Ask the Experts: Acute Coronary Syndrome (ACS) Accreditation

Maghee Disch

Keri Morris, BSN, RN, AACC, CCCC
Accreditation Service Line Specialist

Q: What's the vision for the ACS service line?

A: The vision for the ACS service line is to extend the focus beyond STEMI patients and help hospitals improve the care of the NSTE-ACS (NSTEMI and UA) and LOW-RISK patient populations. In most cases, these processes seem to be less defined.

Of important note, currently there are no national registries capturing the LOW-RISK population at all. Our Accreditation Conformance Database (ACD) collects these metrics, so we can provide useful feedback on the hospital's process as it aligns with the recommended management and treatment strategies. The LOW-RISK population accounts for 80% of the chest pain patient volume. Our accreditation tool guides hospitals in building hardwired protocols and pathways to efficiently risk stratify and manage these patients. There is a great focus to minimize the variability between providers and improve the utilization of resources to reduce costs while elevating the delivery of care.

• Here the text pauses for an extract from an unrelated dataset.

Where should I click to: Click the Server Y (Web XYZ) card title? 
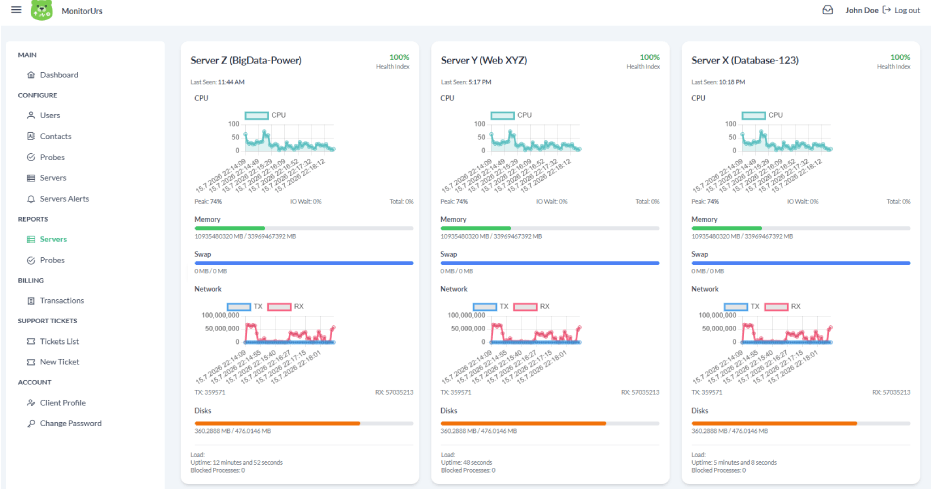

Q: Why have the NSTE-ACS and LOW-RISK populations been overlooked or under-serviced?
A: STEMI patients are the most critical upon presentation. They are the quintessential emergency. Hospitals have done an amazing job at building solid processes to facilitate reperfusion of the culprit lesion. With a NSTEMI, the patient is still having a heart attack but has not progressed to a STEMI yet. The UA patient is displaying signs and symptoms of a heart attack but it is not evident on the ECG or cardiac biomarker (Troponin). Often the plan of care remains variable, dependent upon such factors such as the time of day, day of the week, risk stratification method, provider-dependent strategy, hospital resources, etc. Accreditation frequently reveals these variabilities and assists hospitals in developing pre-determined pathways to ensure the right care is delivered at the right time to the right patient. The guidelines are out there, but hospitals continue to struggle with operationalizing the science. For the LOW-RISK patient care, pathways are even less well-defined, yet this group reflects the majority of the volume which brings a huge liability.

Q: Because of the large LOW-RISK population and liability, how do you see that changing? Can accreditation drive that change?
A: The LOW-RISK population is an ongoing challenge. Despite an array of diagnostic modalities and strategies, there remains this task to appropriately identify those patients who require extended work-up or rule-out versus those who can safely be discharged from the ED. Failure to detect a patient with ACS and inadvertently discharging them can result not only in harm to the patient, but significant liability to the provider and hospital. On the other hand, patients not at high risk of having an acute event who are inappropriately admitted and undergo expensive evaluations set the facility up for RAC audits. I believe ACC Accreditation Services plays a vital role in setting the standard of care for the LOW-RISK patient. By taking science to the bedside through the accreditation tool, facilities are given a road map to guide them in delivering evidence-based care. By collecting performance and outcomes data in the ACD, we are able to demonstrate the impact our tool has on the components of value-based purchasing and reimbursement programs.